7. Bean Burgers Or Bites
Homemade or store-bought veggie burgers (or bites) are an
awesome snack to have on hand for quick protein boosts. Serve
atop a salad or just with a little bit of ketchup if you’re in
a hurry. I like Hilary’s burgers or Amy’s, both are made with
grains, nuts and seeds and offer a nice little protein boost.
8. Cashew Cheese
Cashew cheese is a lovely way to enjoy the creamy texture of
cashews in dippable form.
Cadry’s Kitchen has a yummy cashew cheese made with
jalapeños for a sweet-spicy option. This recipe comes
together quickly with just a few ingredients and would be
excellent alone or as part of a fancy vegan charioteer plate
like she features here.
9. Nut & Seed Bread
This is one of my all-time favorite recipes: it’s easy, super
healthy, and is just so dang yummy. This
gluten-free bread uses only oats, nuts, seeds, and a few
binding ingredients like psyllium husk and chia seeds to turn
itself into the heartiest loaf you’ve ever had.
10. Sweet & Savory Edamame (Green Soybeans)
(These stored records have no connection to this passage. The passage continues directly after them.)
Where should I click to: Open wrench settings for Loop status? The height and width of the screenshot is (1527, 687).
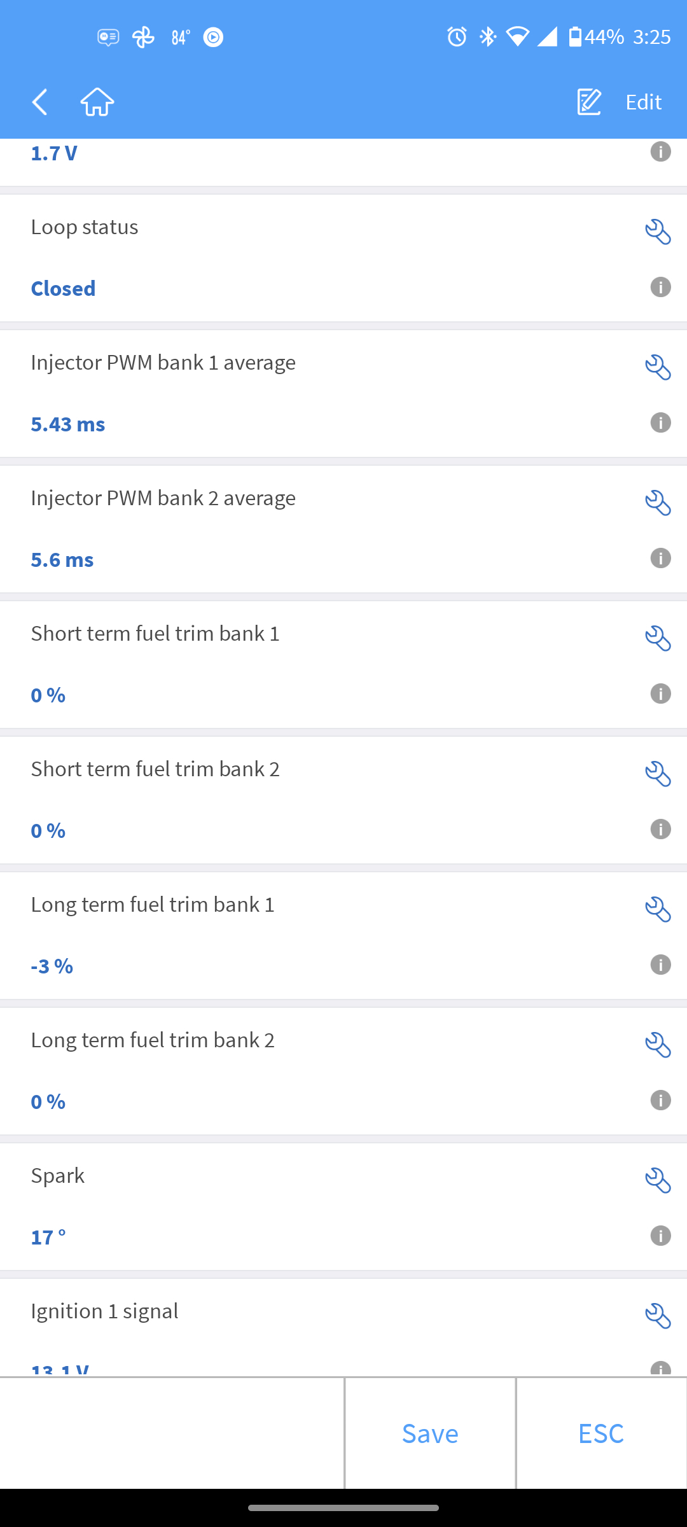coord(658,232)
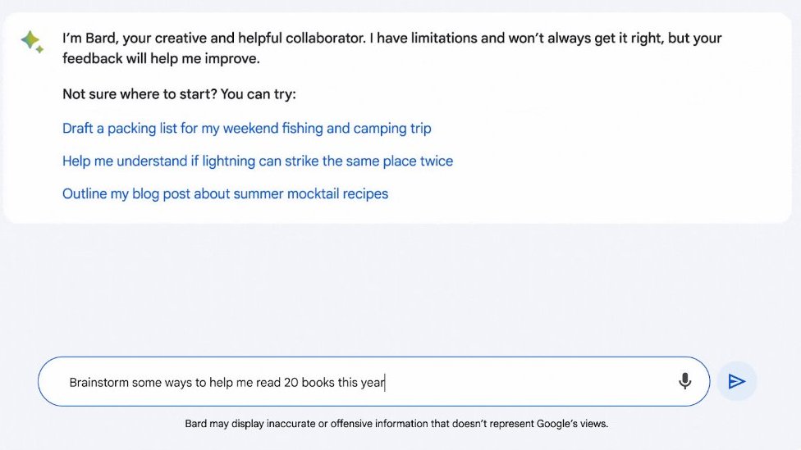Click after "this year" at the prompt's end
The height and width of the screenshot is (450, 801).
click(385, 383)
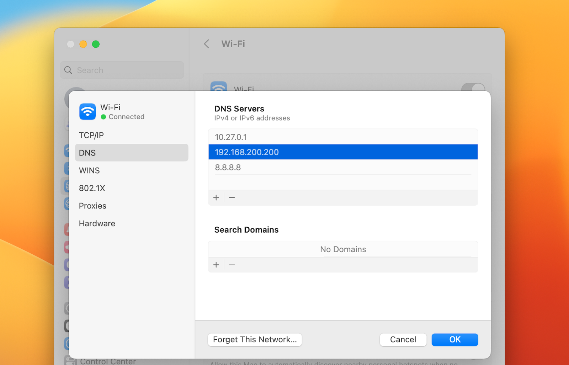Add a new DNS server with plus
The width and height of the screenshot is (569, 365).
pyautogui.click(x=216, y=197)
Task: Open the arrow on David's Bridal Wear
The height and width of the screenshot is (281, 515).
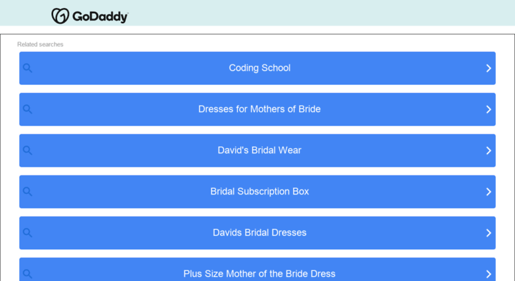Action: (488, 150)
Edamame are young green soybeans that are infinitely
customizable and travel well for hikes or shoving into your bag
for a day at the office. I like a
sweet-savory combination for my edamame with some
sesame oil, agave and soy sauce, but you can play with whatever
flavor you love. Naturally high in fiber, fat, and protein,
these are almost the world’s most perfect snack.